Très récemment, il a été montré également que certaines bactéries avaient la capacité de produire un neurotransmetteur (le GABA) qui grâce à sa liaison avec un lipide, passe la barrière intestinale, agit sur les neurones sensitifs situés au niveau du ventre et réduit la douleur viscérale. Ces travaux ciblent en particulier les douleurs liées au syndrome de l’intestin irritable [12].
[9] Déséquilibre du microbiote intestinal
[10] Système Nerveux Central
[11] Jonathan Breton « Gut Commensal E.coli Proteins Activate Host Satiety Pathways Following Nutrient-Induced Bacterial Growth » Cell metabolism 2015
[12] Teresa Pérez-Berezo « Identification of an analgesic lipopeptide produced by the probiotic Escherichia coli strain Nissle 1917 » Nature communication 2017
Schéma : Tomás Cerdó « Probiotic, Prebiotic, and Brain Development » Nutrients 2017
Comment entretenir son microbiote? Qu’est-ce qu’un probiotique, un prébiotique ?
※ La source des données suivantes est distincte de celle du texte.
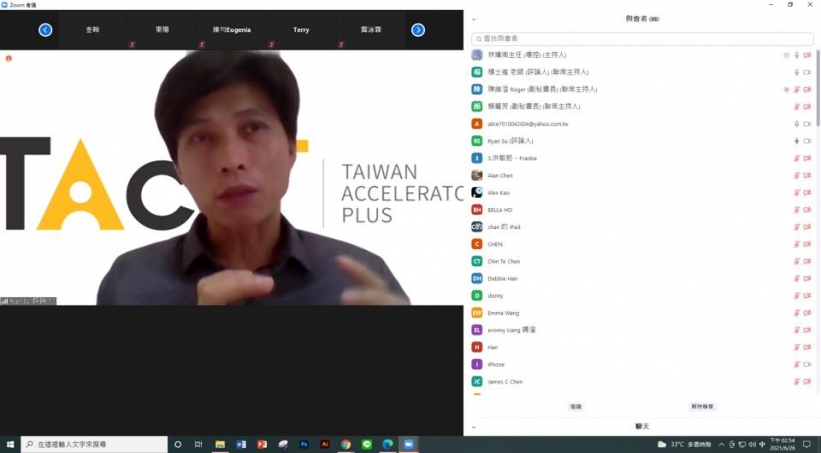Open Photoshop from the Windows taskbar
This screenshot has height=453, width=821.
tap(304, 444)
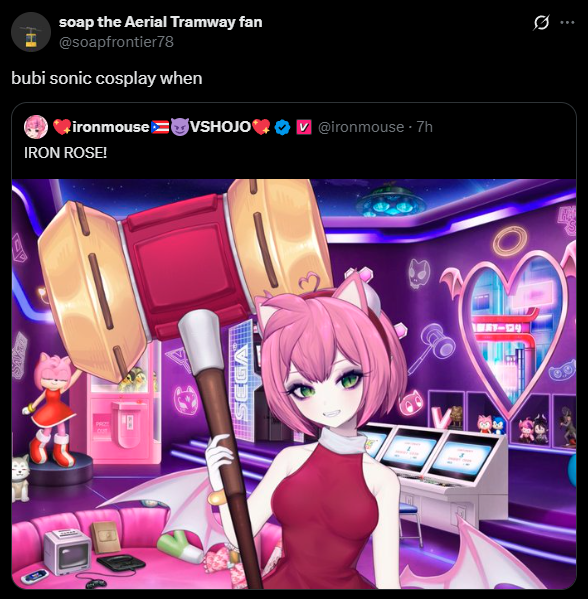The image size is (588, 599).
Task: Click the Grok slashed-circle icon
Action: [541, 22]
Une dysbiose (déséquilibre de microbiote) peut être à l’origine de certaines formes d’allergies, diarrhées et maladies digestives. Agir sur la composition de son microbiote, peut améliorer le confort digestif et renforcer ses défenses naturelles.
Voici 6 pistes thérapeutiques pour modifier la composition du microbiote :
- Une alimentation favorisant le développement des bactéries bénéfiques pour le système digestif. Les fibres, ces longues chaînes polysaccharidiques que l’on trouve en abondance dans les légumes frais ou secs, les fruits et les céréales, sont le fuel du microbiote. Des chercheurs de l’INRA [13] ont montré que plus l’apport en fibres est grand et plus la diversité et le nombre d’espèces de bactéries sont importants.
- L’apport par voie orale de probiotiques. Le terme de probiotique se définit comme un ensemble de micro-organismes vivants, non pathogènes et ayant démontrés un bénéfice pour la santé de l’hôte lorsqu’ils sont consommés en quantités adéquates.
- L’apport de prébiotiques. Il s’agit d’un ingrédient alimentaire non digestible qui stimule de manière sélective au niveau du côlon, la multiplication ou l’activité d’un ou d’un nombre limité de groupes bactériens susceptibles d’améliorer la physiologie de l’hôte. Il s’agit surtout de glucides provenant de la chicorée comme l’inuline et l’oligofructose.
- Les symbiotiques qui combinent pré et probiotiques.
- Un traitement antibiotique ciblant les espèces néfastes impliquées dans la physiopathologie de la maladie. Cette option ne peut cependant être envisagées comme un traitement chronique du fait de la pression de sélection qu’elle peut engendrer ; elle pourrait aussi induire de nouvelles pathologies.
- La transplantation fécale qui consiste à administrer une suspension bactérienne préparée à partir des selles d’un individu sain par sonde nasogastrique ou par lavement. Elle permet d’implanter un microbiote normal chez un patient malade.